Detailed Description
For the purpose of making the objects, technical solutions and advantages of the embodiments of the present invention more apparent, the technical solutions of the embodiments of the present invention will be clearly and completely described below with reference to the accompanying drawings in the embodiments of the present invention, and it is apparent that the described embodiments are some embodiments of the present invention, but not all embodiments of the present invention. All other embodiments, which can be made by those skilled in the art based on the embodiments of the invention without making any inventive effort, are intended to be within the scope of the invention.
The invention is described in further detail below with reference to the attached drawing figures:
as shown in fig. 1, the method for dynamically personalizing an image of a user based on a knowledge graph provided by the present invention includes: collecting user data of a user to be portrait in real time; inputting the user data into a named entity recognition model to acquire entities in the user data and corresponding entity relations; classifying the data of the entity based on the knowledge fusion technology to obtain multidimensional behavior data of the user; after field screening is carried out on the behavior data, a knowledge graph oriented to the user portrait is constructed; the entity in the knowledge graph is expressed by a word vector, and Euclidean distance between words is calculated in a word vector space; determining entities with similar semantics in the knowledge graph and the relevance between words and the entities according to the Euclidean distance, and constructing a user behavior tag table according to the relevance; updating a user behavior tag table according to iterative processing of real-time collected data, and constructing a dynamic personalized image of a user.
In the embodiment, knowledge graph construction is carried out on the data acquired by the user portrait, so that entities, entity relations, attributes and the like in the user data can be mined and analyzed, visual technology image display is utilized, the knowledge graph can be organically combined with the user portrait technology, in addition, semantic similar entities in the data of the current user are obtained through calculation of Euclidean distances in a word vector space, so that feature tags which can represent the current user most are obtained through vector similarity, and then the user data are acquired and updated in real time, so that dynamic personalized portraits of the user are obtained, and the accuracy and the instantaneity of the user portrait are ensured.

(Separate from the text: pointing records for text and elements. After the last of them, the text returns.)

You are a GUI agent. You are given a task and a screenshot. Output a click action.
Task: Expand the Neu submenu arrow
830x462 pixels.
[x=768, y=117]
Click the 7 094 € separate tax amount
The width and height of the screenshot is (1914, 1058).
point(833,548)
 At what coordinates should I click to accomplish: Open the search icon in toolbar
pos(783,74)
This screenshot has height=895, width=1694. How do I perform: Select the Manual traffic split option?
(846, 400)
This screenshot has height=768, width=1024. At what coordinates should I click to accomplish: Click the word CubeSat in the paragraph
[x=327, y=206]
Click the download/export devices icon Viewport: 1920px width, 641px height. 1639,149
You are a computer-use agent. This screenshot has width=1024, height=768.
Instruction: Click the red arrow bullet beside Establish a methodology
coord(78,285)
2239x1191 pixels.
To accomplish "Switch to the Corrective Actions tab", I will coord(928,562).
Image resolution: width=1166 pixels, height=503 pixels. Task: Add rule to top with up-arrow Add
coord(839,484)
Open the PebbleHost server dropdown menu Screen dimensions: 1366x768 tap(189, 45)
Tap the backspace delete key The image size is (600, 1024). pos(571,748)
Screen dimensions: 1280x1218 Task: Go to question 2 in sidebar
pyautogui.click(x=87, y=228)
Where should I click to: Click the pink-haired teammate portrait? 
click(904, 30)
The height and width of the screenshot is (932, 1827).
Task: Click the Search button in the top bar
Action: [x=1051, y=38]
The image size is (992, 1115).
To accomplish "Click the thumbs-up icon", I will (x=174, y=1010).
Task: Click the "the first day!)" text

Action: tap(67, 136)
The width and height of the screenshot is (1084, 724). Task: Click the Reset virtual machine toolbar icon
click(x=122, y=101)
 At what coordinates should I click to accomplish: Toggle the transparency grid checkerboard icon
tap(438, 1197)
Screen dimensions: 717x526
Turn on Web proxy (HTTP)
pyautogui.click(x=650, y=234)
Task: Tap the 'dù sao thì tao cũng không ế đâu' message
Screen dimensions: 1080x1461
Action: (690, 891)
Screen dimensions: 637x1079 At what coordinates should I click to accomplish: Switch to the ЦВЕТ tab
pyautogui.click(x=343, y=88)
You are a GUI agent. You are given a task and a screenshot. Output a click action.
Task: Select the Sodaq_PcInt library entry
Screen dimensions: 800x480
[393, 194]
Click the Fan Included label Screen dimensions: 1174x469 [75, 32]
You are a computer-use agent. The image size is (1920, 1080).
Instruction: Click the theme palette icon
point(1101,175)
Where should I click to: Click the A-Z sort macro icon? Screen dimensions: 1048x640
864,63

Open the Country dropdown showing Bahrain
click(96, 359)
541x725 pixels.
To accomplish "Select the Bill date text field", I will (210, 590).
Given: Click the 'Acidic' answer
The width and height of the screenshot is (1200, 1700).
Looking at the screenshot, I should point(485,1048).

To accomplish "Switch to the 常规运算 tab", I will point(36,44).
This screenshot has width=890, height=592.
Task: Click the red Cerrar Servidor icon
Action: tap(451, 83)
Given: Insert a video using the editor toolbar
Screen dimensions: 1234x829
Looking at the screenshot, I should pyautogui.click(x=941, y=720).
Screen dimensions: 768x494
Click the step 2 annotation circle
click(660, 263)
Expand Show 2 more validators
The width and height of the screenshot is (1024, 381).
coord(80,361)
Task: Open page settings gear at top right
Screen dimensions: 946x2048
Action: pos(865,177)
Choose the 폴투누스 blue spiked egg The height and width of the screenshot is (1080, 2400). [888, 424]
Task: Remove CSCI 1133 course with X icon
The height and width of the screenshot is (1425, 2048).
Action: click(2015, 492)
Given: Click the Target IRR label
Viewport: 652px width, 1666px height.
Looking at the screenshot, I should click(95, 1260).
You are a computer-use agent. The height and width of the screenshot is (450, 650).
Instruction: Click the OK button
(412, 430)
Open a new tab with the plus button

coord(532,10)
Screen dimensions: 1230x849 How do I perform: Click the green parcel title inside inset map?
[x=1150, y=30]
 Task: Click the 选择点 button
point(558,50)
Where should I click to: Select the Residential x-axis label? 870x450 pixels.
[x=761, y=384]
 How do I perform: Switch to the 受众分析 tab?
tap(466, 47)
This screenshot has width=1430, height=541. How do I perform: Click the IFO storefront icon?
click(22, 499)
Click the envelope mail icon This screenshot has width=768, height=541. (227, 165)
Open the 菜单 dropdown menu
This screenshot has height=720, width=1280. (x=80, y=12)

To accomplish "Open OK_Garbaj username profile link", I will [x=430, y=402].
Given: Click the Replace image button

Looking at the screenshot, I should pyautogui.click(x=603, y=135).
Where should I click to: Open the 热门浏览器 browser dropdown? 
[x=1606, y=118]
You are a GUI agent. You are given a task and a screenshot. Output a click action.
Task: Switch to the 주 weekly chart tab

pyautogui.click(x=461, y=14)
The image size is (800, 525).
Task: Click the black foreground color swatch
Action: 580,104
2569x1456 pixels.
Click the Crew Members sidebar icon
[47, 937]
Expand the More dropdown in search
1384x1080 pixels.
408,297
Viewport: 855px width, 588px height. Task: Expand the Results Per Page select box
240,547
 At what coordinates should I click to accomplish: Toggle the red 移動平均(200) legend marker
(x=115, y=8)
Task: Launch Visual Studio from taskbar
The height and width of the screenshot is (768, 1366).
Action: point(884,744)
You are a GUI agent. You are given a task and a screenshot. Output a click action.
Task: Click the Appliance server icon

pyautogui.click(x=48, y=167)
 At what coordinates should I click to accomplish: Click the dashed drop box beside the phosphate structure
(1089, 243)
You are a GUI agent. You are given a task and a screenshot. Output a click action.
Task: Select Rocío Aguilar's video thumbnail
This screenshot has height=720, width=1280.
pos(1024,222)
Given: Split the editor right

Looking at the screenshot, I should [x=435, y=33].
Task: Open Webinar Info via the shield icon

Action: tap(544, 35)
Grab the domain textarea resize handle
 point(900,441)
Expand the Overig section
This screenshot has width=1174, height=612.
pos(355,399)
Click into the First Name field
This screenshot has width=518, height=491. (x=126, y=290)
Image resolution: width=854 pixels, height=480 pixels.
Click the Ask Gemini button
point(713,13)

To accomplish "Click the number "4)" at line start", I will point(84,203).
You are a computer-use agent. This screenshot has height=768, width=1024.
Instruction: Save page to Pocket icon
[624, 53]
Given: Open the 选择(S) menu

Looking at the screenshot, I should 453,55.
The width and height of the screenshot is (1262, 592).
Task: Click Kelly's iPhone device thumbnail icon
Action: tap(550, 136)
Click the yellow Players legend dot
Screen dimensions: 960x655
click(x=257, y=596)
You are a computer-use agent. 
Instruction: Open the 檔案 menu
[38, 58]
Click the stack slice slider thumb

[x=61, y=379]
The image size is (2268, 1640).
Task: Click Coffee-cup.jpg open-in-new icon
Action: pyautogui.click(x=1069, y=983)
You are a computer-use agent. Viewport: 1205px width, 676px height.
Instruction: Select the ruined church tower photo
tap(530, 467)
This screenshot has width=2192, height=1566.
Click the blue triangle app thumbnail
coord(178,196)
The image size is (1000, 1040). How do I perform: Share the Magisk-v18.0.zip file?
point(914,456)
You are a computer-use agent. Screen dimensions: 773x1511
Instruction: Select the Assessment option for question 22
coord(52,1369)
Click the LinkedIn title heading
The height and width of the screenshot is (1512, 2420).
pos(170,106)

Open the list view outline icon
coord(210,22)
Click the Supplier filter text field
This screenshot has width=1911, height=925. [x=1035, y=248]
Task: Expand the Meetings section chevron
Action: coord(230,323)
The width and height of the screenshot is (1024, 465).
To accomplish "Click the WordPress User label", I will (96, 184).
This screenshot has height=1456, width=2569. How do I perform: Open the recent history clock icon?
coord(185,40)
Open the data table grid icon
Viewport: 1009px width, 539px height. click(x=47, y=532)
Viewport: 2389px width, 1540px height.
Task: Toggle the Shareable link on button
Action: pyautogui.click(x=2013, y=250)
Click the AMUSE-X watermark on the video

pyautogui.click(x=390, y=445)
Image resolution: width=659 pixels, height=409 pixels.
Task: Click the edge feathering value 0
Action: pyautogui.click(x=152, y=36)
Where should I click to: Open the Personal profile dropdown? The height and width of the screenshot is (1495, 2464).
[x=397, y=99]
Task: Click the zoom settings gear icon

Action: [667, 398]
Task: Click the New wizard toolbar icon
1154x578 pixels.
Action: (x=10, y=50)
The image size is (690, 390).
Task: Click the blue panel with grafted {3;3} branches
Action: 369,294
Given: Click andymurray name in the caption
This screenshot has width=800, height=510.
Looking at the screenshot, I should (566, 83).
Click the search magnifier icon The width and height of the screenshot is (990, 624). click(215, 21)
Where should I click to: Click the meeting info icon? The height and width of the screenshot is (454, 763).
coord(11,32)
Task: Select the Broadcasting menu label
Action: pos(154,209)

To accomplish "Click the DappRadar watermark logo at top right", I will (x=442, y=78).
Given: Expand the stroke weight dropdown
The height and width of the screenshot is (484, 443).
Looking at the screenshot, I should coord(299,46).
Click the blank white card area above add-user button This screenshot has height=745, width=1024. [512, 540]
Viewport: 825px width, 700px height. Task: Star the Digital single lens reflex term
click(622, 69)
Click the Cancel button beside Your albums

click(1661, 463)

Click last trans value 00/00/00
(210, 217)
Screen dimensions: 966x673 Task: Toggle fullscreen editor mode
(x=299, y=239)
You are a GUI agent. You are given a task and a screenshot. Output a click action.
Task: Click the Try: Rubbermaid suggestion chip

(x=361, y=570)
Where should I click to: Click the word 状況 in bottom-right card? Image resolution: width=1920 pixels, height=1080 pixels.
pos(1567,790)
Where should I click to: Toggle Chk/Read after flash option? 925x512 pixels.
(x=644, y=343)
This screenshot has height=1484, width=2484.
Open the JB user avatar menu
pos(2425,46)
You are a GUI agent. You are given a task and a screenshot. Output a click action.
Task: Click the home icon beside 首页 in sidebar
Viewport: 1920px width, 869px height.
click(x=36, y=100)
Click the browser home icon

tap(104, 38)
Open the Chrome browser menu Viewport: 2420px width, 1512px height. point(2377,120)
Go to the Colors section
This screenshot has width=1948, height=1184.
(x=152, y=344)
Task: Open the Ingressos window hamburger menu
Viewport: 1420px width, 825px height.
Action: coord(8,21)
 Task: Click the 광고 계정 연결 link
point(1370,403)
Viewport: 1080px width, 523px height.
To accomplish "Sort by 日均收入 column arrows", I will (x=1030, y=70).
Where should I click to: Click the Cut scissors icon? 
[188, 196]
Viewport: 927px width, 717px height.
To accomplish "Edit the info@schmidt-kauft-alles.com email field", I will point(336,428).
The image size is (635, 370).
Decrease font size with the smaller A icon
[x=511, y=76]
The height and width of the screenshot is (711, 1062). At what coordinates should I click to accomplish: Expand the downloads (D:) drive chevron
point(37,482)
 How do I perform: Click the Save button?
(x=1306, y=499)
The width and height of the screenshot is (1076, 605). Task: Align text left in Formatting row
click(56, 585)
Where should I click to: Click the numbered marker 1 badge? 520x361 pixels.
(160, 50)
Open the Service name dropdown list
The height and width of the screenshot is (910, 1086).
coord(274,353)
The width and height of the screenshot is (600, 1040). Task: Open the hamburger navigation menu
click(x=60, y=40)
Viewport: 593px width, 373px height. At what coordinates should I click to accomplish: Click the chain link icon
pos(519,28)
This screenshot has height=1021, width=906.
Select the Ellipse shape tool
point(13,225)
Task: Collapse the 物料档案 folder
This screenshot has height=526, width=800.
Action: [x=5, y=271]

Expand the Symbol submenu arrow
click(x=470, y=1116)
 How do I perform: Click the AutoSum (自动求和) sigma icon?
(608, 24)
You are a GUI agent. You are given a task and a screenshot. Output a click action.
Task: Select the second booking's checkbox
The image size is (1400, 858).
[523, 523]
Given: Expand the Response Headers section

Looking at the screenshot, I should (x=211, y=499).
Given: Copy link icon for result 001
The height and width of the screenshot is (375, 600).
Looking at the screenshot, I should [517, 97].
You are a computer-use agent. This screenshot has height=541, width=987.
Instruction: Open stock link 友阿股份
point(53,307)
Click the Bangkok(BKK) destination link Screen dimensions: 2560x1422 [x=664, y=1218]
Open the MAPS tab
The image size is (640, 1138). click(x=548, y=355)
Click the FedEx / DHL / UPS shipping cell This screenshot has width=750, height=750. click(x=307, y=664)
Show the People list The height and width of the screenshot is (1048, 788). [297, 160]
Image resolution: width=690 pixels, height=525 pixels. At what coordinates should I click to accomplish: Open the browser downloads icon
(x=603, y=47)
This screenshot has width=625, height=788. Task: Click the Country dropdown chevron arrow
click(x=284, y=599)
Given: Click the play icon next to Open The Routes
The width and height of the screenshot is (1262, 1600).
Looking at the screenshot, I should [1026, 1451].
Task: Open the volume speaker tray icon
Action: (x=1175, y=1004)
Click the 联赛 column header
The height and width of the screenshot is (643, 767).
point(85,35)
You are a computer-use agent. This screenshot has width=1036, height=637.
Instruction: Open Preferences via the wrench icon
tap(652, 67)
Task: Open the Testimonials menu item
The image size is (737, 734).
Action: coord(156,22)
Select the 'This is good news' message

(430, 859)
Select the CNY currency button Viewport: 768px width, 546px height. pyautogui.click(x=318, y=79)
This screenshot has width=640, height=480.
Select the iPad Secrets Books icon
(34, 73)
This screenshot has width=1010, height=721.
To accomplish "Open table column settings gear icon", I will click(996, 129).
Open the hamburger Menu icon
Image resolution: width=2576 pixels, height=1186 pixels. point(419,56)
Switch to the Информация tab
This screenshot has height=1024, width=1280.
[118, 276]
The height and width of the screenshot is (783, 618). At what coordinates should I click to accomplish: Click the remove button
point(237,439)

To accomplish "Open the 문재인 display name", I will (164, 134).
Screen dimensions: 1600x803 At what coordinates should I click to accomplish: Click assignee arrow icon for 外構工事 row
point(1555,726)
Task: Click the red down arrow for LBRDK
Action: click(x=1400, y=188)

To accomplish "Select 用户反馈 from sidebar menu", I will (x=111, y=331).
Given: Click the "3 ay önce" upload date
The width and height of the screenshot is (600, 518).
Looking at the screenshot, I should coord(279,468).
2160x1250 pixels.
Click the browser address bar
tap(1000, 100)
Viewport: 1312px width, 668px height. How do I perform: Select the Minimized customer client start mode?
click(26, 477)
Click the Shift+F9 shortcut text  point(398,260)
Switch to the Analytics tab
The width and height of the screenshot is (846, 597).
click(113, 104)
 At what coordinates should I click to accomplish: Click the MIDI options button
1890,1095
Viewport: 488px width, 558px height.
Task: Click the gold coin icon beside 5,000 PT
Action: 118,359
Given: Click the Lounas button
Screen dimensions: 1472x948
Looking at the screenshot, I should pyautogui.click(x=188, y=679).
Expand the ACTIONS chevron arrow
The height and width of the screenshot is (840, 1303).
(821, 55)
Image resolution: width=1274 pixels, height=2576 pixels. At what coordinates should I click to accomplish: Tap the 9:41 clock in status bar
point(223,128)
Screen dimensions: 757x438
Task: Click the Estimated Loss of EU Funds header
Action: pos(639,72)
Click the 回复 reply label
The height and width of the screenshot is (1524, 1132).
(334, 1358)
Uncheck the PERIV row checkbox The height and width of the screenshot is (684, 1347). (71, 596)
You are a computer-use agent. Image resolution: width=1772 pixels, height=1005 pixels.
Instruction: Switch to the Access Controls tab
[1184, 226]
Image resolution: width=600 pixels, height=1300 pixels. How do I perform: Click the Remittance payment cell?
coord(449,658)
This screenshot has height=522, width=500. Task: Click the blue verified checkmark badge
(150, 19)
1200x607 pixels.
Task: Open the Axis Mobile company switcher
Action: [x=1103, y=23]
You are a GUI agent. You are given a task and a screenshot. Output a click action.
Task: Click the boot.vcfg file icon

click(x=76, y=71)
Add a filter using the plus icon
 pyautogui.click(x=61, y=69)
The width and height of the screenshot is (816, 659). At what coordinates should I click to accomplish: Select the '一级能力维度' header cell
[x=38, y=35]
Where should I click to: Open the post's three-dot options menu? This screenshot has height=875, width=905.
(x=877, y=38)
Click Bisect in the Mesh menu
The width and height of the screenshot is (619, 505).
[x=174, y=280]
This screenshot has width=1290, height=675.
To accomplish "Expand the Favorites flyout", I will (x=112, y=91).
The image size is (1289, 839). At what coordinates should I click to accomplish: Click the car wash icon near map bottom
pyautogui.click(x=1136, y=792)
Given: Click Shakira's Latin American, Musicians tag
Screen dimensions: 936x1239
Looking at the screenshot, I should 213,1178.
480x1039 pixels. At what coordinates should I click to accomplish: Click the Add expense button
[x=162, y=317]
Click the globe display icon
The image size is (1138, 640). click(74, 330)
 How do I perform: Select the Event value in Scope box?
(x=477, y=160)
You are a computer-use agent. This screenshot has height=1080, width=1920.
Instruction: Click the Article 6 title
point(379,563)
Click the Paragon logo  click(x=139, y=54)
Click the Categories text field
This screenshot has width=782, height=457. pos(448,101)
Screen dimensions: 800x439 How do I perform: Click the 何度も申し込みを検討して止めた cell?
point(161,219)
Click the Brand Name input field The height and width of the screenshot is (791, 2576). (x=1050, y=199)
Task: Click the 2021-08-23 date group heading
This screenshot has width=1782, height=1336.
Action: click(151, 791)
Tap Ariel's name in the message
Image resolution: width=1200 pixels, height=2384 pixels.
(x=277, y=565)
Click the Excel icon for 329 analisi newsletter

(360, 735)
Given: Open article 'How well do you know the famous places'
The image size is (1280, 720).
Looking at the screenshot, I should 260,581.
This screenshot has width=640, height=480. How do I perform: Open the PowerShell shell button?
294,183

Specifically, analyzing specific demand information, and performing semantic generalization to obtain word representations close to the semantics of the demand information. Then, semantic similarity and logic correlation between entities provided by the knowledge graph are utilized, euclidean distance between related words is calculated in a word vector space, word representations obtained through generalization of required words are represented, entities with similar semantics are searched in the knowledge graph, and the correlation between the words and the entities can be obtained through the representation of the Euclidean distance. After obtaining the semantically related knowledge entities, the similarity calculation of the vectors is also utilized to obtain a tag table with related entities similar to the known user behavior tags semantically. And obtaining the strength of the correlation with the user corresponding to the label according to the magnitude of the similarity value, and generating the user behavior label capable of representing the user characteristics.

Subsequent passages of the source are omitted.